Description Guohua Ouyang 2011-11-14 08:06:54 UTC
Description of problem:
Have a cluster with two RHEV-H hosts, and created 128 VMs in the cluster, each RHEV-H hosts 60+ VMs, after 4 days running, one host kernel panic.

Version-Release number of selected component (if applicable):
6.2-20111103.1
vdsm-4.9-110.el6.x86_64
RHEVM IC148

How reproducible:
5%.

Steps to Reproduce:
1. Create a cluster with two RHEV-H hosts.
2. Create 128 VMs in the cluster, each RHEV-H hosts 60+ VMs.
3. Keep it running.

Actual results:
after 4 days running, one RHEV-H host kernel panic.

Expected results:
RHEV-H host should work long time.

Additional info:
no vmcore file available.

Comment 1 Guohua Ouyang 2011-11-14 08:07:38 UTC
Created attachment 533452 [details]
logs

Comment 3 Guohua Ouyang 2011-11-14 09:36:47 UTC
Created attachment 533470 [details]
kernel_panic screenshot

Comment 4 Guohua Ouyang 2011-11-29 02:30:28 UTC
Created attachment 537734 [details]
kernel panic messages

Kernel panic again after 18days running, attach the full message log file.

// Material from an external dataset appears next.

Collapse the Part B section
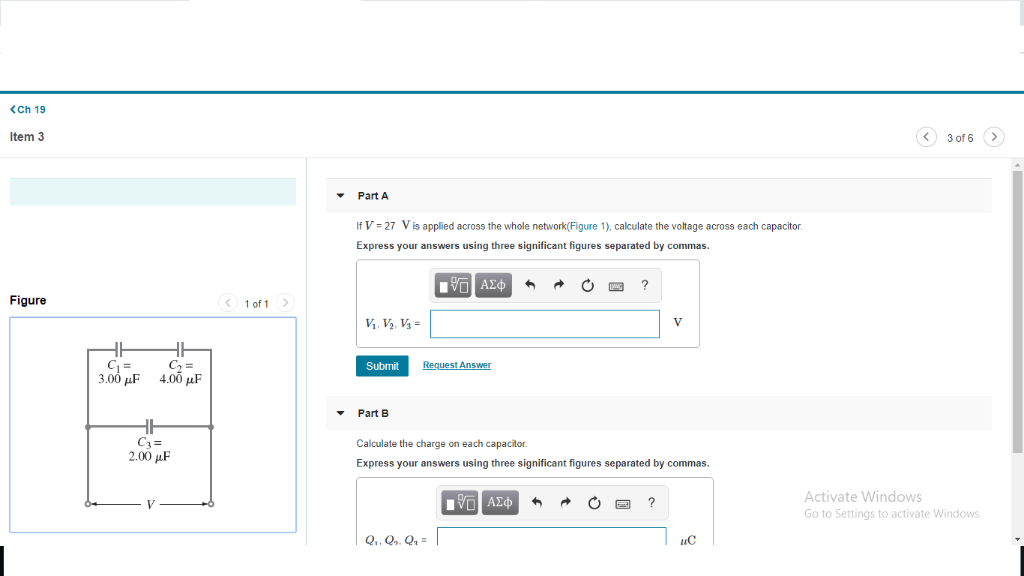 [340, 412]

Comment 6 Perry Myers 2011-11-29 20:53:59 UTC
ycui: Is this bug specific to RHEV-H?  The stacktrace has qemu-kvm in it, so somehow I doubt this is RHEV-H specific.  

dor, can you have the kvm guys take a look at this?

Comment 8 Ying Cui 2011-12-02 02:45:33 UTC
(In reply to comment #6)
> ycui: Is this bug specific to RHEV-H?  The stacktrace has qemu-kvm in it, so
> somehow I doubt this is RHEV-H specific.  
> 

We are trying it on RHEL 6.2 env now, any update info, I will add comments into the bug. 

Thanks
Ying

Comment 11 Perry Myers 2012-02-01 16:31:06 UTC
(In reply to comment #8)
> We are trying it on RHEL 6.2 env now, any update info, I will add comments into
> the bug. 

Were you able to reproduce this on RHEV-H 6.2 GA?  What about RHEL 6.2?  If we can't reproduce it, I think we should just close this bug.

Comment 12 Guohua Ouyang 2012-02-02 06:16:15 UTC
(In reply to comment #11)
> (In reply to comment #8)
> > We are trying it on RHEL 6.2 env now, any update info, I will add comments into
> > the bug. 
> 
> Were you able to reproduce this on RHEV-H 6.2 GA?  What about RHEL 6.2?  If we
> can't reproduce it, I think we should just close this bug.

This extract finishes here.